After president JoAnne Boyle formalized the school's new status as a university, the teams' nickname was changed from "Spirits" to "Griffins", and several men's athletics teams were added, including football. In 2006, Seton Hill announced it was transferring to NCAA Division II and joining the WVIAC as a provisional member (with full WVIAC competition in 2007–08). Prior to that, they had belonged to the NAIA and in the American Mideast.

As of July 1, 2013, following the breakup of the WVIAC, along with the University of Pittsburgh at Johnstown, also from the WVIAC, Seton Hill joined the PSAC.

In 2005, 60% of the entering class was male, due to an influx of male students who were interested in new sports programs such as football. In 2008, the football team had a 10–3 record.

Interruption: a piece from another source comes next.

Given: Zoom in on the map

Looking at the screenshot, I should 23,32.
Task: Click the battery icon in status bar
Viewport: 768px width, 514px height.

The football team and the men's soccer team each won the inaugural West Virginia Intercollegiate Athletic Conference's team sportsmanship award in 2008.

In 2006, the baseball team received a berth to the NAIA World Series in the program's third year of existence.

In 2014, the baseball team had its most successful season; winning the PSAC, the Atlantic Regional, and advancing to the College World Series. The team ended up finishing top six in the country.

In 2022, Seton Hill created their first Esports team. The team is co-ed and includes about 25 students.

In 2025, the school put the student newspaper, The Setonian, on an indefinite hiatus.

==Notable alumni==

- Eileen DeSandre, actor
- Ronne Froman, Rear Admiral and Commander of Navy Region Southwest
- Patricia A. Gabow '65, CEO of Denver Health
- Hubertina D. Hogan '47, Army chemist
- Maureen O'Connor '73, first woman to serve as chief justice of the Ohio Supreme Court.